DOCUMENT EXTRACT:
- Opening Delimiter -

Where EXIF comes from
EXIF data is written by the camera's firmware at the moment the photo is captured. The camera reads its internal clock for timestamps, queries its GPS sensor for location, and records its own make, model, and settings. This happens automatically — there is no prompt or notification.
On smartphones, GPS embedding is controlled by location permissions for the camera app. On both iOS and Android, it is enabled by default when location services are active. Most users never change this setting.
How to view EXIF data
Windows
Right-click an image file, select Properties, then click the Details tab. This shows common EXIF fields including GPS coordinates (displayed as degrees, minutes, seconds), camera information, and timestamps.
macOS
Open the image in Preview, then select Tools > Show Inspector (or press Command+I). Click the EXIF tab to see metadata fields. For GPS data, the "GPS" section shows coordinates and altitude.
Command-line tools
exiftool is the most comprehensive EXIF reader. Running exiftool photo.jpg displays every metadata field in the file. It is available on Windows, macOS, and Linux.
Online tools
Several websites allow you to upload a photo and view its EXIF data. Be aware that uploading a photo to a third-party website shares the photo and its metadata with that service.
Which platforms strip EXIF data
Not all platforms preserve EXIF when you share a photo.
Platforms that strip EXIF data:
- WhatsApp — strips all EXIF from shared images
- Signal — strips all EXIF
- Facebook — strips EXIF from uploaded photos (but may retain it internally)

- Closing Delimiter -

GIVEN INFORMATION:
- Opening Delimiter -

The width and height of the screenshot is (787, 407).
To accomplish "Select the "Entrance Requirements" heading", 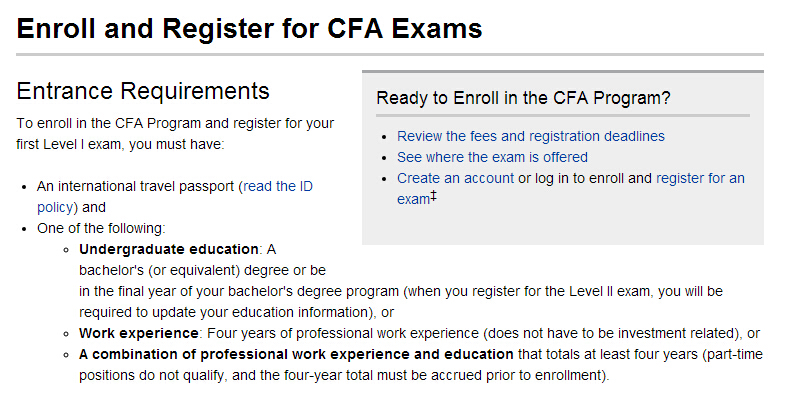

- Closing Delimiter -

ASSIGNMENT:
Continue the text about EXIF photo data from where it stops.

WRITTEN ANSWER:
- Instagram — strips EXIF from uploaded photos
- Twitter/X — strips EXIF from uploaded images
Platforms that preserve EXIF data:
- Email attachments — EXIF is fully preserved
- Google Drive / Dropbox / OneDrive — EXIF is preserved in stored files
- Slack — EXIF is preserved in uploaded files
- SMS/MMS — behavior varies by carrier and device
- Direct file transfer (AirDrop, USB, etc.) — EXIF is fully preserved
The critical distinction: social media platforms generally strip EXIF, but professional file-sharing tools generally preserve it. The contexts where you share files professionally — email, cloud storage, Slack — are exactly the contexts where EXIF survives.
Why you should care
Location privacy
A real estate agent sharing property photos via email is also sharing the GPS coordinates of each property — not just the listing address, but the precise spot where they stood when taking each photo. A healthcare worker sharing clinical photos is sharing the GPS coordinates of the medical facility.
Device tracking
EXIF camera serial numbers can link multiple photos to the same device. If you share photos from your personal phone in a professional context, the serial number creates a link between your personal and professional photography.
Timestamp implications
Photos embedded in reports or proposals carry timestamps that reveal when the work was actually performed, which may differ from reported timelines.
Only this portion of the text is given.